::: Supplied passage


  1. I sympathize … but to be fair, a number of rich corporate types have ended up in jail, lots of rapists, church swindlers, murderers etc. are in U.S. prisons. That in a country that has always tipped the balance between property and personal crimes farther to the property side than we have in Canada.

    And economic crimes are real crimes with real consequences; throughout history some of the worst punishments have been reserved for forgers and counterfeiters.

    So, I don’t think you can condemn the entire US justice system … at least not just on the basis of this 😉

  2. As this falls in the “rant” category, I’m automatically indicating that I know my reaction is over the top. But I just find this situation, along with the recent awards of hundreds of thousands of dollars in damages from kids and mothers successfully prosecuted by RIAA lawyers, to be fundamentally appalling.

    If this guy deserves jail time, then why aren’t the chief executives of Lehman Brothers and AIG being lined up in front of firing squads? The difference in scale (hundreds of billions literally stolen from middle class citizens and their pension funds vs a few grand “stolen” from multi-billion-dollar industries) suggests that the punishment needs to scale to that level, or where is the justice?

    I put the second stolen above in quotes for a good reason. Basically what this guy was doing was performing a change to consoles *that people owned and had paid for* that would allow those people to possibly use pirated games. He wasn’t mass-producing copies of the games and selling them. He wasn’t hacking in to the game companies websites and transferring money from their accounts. He wasn’t hijacking truckloads of games being delivered to Best Buy. He was enabling the owners of these consoles to bypass the copy protection systems in their machines.

    Note that, technically, everyone is entitled to a backup copy of their purchased software licenses. Perversely, the DMCA prevents bypassing the systems that would prevent such a backup copy from being made or used. I’m not suggesting that the guy making these changes was doing so “legitimately”, but technically he wasn’t making the copies himself- just enabling his customers to use said copies.

    I am pretty certain that, in most of the United States, I could perform the service of illegally turning a semi-automatic gun into a full auto without facing anything remotely close to ten years in prison. And yet there is no practical purpose to a full automatic weapon other than killing people. Based on the behavior of the U.S. justice system, performing a service that enables efficient mass murder is apparently less of a crime than performing a service that enables illegally copying Mario Cart.

::::::
::: Records provided

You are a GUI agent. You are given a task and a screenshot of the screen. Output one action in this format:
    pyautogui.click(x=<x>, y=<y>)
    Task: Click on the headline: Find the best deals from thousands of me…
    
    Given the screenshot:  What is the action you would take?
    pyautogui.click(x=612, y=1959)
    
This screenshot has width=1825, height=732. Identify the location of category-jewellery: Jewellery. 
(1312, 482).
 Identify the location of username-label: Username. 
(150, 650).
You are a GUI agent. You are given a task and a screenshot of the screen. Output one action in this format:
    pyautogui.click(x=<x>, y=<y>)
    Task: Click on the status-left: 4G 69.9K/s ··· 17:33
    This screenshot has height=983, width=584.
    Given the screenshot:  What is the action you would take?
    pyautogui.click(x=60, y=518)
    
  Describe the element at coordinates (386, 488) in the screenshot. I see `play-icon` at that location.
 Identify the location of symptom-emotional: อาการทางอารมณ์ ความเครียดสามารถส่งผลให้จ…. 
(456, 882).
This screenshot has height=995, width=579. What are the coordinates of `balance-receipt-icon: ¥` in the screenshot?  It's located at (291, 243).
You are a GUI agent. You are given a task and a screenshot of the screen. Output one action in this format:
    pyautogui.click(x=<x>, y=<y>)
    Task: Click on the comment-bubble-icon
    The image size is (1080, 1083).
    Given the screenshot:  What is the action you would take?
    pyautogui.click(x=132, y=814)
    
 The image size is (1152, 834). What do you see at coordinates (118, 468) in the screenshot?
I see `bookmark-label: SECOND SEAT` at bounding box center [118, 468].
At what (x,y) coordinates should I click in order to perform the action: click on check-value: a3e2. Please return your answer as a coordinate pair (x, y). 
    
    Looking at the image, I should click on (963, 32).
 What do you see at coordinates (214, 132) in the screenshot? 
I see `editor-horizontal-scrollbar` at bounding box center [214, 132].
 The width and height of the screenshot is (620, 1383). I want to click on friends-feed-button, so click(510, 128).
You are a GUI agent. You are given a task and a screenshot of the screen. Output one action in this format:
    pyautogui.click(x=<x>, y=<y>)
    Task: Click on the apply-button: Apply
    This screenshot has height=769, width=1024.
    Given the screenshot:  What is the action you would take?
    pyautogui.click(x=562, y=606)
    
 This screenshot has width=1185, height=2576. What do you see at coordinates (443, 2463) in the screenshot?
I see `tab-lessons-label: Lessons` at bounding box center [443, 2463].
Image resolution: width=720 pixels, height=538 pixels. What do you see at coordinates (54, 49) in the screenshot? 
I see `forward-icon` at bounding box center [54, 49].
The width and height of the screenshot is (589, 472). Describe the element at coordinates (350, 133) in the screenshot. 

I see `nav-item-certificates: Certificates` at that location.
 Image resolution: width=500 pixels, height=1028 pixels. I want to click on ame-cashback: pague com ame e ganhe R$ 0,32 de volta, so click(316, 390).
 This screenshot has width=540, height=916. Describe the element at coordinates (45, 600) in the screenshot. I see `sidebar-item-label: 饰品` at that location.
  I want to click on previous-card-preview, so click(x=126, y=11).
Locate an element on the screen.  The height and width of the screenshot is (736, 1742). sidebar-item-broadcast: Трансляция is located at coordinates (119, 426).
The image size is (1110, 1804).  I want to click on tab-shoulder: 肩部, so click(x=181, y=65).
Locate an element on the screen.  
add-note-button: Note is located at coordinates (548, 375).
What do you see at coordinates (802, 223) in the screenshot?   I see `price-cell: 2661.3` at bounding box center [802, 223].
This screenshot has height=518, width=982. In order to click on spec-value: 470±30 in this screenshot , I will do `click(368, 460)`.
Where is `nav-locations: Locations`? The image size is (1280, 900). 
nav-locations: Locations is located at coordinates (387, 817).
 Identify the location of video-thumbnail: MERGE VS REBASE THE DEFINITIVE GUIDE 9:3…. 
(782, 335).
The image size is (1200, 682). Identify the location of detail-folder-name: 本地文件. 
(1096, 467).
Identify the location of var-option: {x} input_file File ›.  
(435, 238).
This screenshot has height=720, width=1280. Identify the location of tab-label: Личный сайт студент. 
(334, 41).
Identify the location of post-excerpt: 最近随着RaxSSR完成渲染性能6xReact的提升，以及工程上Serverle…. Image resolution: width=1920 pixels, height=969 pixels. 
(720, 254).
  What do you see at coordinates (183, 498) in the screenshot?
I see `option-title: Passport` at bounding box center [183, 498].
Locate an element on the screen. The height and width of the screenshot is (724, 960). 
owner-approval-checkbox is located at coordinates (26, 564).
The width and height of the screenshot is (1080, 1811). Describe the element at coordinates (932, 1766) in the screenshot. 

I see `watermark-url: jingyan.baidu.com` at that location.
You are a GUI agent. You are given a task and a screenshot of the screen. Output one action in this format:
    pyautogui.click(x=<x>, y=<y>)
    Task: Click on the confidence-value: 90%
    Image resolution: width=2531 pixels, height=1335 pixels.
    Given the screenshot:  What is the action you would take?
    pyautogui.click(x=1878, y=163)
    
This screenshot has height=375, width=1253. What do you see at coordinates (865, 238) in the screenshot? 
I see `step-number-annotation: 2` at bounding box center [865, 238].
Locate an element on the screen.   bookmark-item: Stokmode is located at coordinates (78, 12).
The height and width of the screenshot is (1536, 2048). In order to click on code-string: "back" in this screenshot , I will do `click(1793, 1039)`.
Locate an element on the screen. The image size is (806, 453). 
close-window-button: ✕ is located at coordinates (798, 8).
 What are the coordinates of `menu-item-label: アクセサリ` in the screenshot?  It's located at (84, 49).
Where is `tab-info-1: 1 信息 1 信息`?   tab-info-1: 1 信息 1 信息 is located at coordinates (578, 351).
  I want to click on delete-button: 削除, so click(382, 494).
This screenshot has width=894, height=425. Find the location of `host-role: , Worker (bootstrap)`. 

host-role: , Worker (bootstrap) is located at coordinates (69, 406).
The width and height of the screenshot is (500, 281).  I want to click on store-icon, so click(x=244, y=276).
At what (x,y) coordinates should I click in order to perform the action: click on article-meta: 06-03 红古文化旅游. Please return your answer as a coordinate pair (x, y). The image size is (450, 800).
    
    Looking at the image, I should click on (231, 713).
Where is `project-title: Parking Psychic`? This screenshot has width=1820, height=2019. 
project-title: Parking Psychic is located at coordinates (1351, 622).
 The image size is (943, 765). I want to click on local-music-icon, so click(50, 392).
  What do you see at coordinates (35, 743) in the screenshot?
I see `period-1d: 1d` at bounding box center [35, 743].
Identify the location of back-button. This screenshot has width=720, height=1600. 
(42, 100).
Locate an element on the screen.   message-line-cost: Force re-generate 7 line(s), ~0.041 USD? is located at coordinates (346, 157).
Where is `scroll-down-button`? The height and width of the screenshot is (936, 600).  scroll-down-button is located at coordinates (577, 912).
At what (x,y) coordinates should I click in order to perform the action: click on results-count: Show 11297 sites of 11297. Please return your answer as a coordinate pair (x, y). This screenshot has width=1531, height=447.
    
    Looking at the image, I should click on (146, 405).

::::::

→ Questions on the material:
#1 Please copy the stretch of the console-modding comments from "2. As this falls" through "is the justice?" word for word.
#2 Answer these questions from the console-modding comments:
(a) For whom does the first comment say some of the worst punishments in history have been reserved?
(b) The chief executives of which two companies does the second comment name?
(c) According to the second comment, what does the DMCA prevent?
#3 Rewrite as a bulleted list the paragraph of the console-modding comments that begins "I put the second stolen above in quotes", keeping its main facts.

→ Solutions per task:
#1
2. As this falls in the “rant” category, I’m automatically indicating that I know my reaction is over the top. But I just find this situation, along with the recent awards of hundreds of thousands of dollars in damages from kids and mothers successfully prosecuted by RIAA lawyers, to be fundamentally appalling.

    If this guy deserves jail time, then why aren’t the chief executives of Lehman Brothers and AIG being lined up in front of firing squads? The difference in scale (hundreds of billions literally stolen from middle class citizens and their pension funds vs a few grand “stolen” from multi-billion-dollar industries) suggests that the punishment needs to scale to that level, or where is the justice?

#2
(a) Forgers and counterfeiters.
(b) Lehman Brothers and AIG.
(c) It prevents bypassing the systems that would stop a backup copy from being made or used.

#3
- The second "stolen" is in quotes for a reason.
- The man changed consoles that people owned and had paid for, which could let them use pirated games.
- He was not mass-producing and selling copies of games.
- He was not hacking into game companies' websites and transferring money from their accounts.
- He was not hijacking truckloads of games being delivered to Best Buy.
- He was enabling console owners to bypass the copy protection systems in their machines.